WORK ITEM: Return a faithful copy of all the entries, omitting the images.

○ ○ ○ ○

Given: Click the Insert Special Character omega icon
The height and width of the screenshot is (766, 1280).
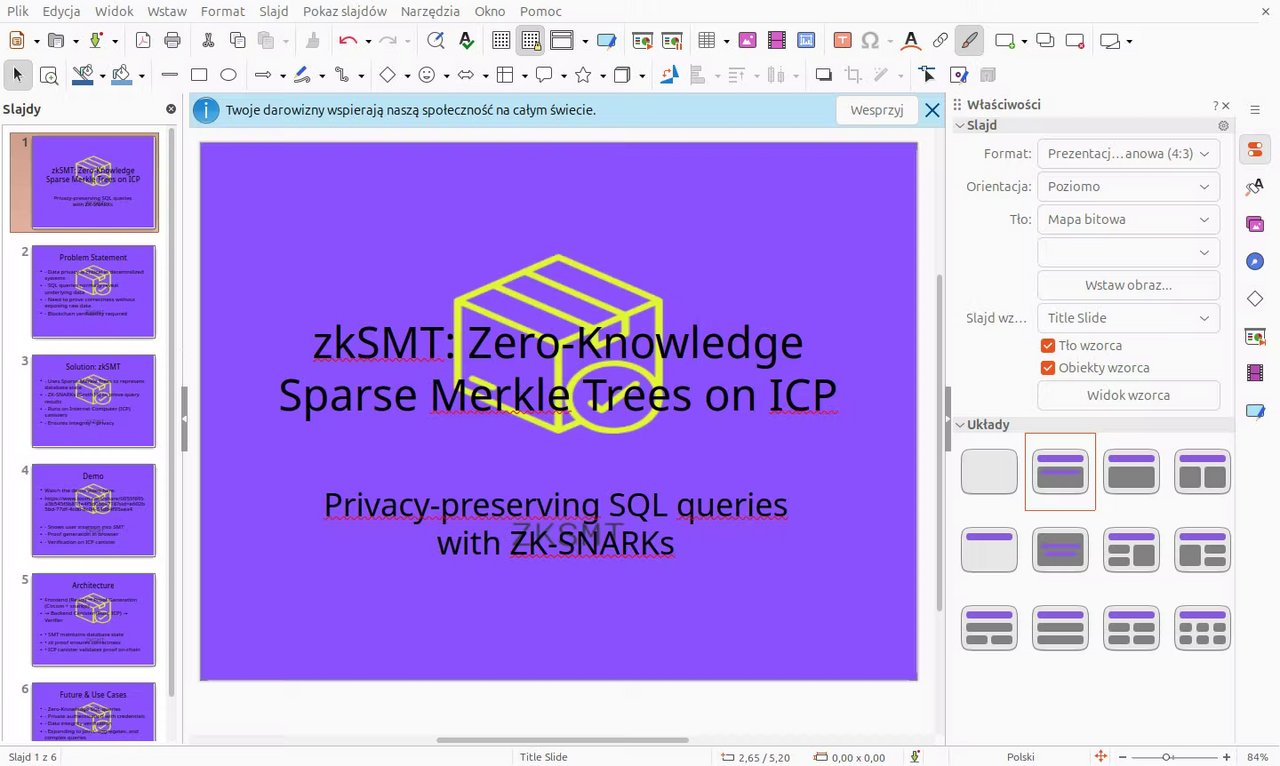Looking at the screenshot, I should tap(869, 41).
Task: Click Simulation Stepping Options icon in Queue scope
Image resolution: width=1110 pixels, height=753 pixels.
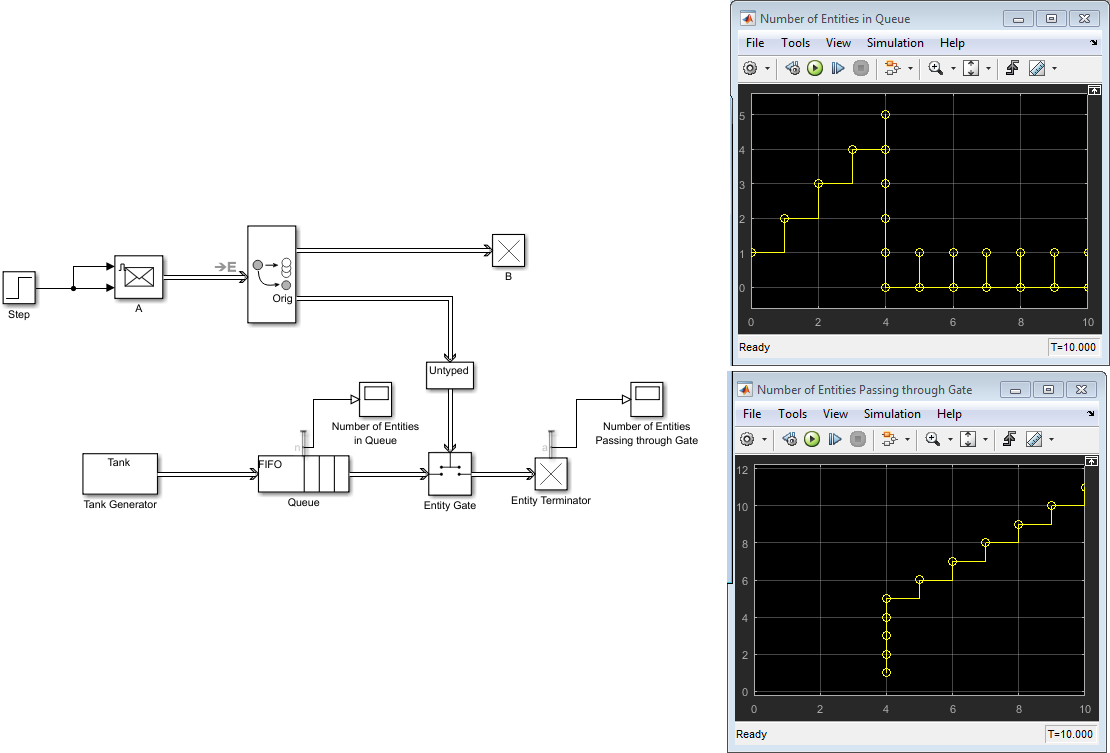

○ ○ ○ ○

RESULT:
Given: Click the Insert Special Character omega icon
The height and width of the screenshot is (766, 1280).
Looking at the screenshot, I should tap(869, 41).
Task: Click Simulation Stepping Options icon in Queue scope
Image resolution: width=1110 pixels, height=753 pixels.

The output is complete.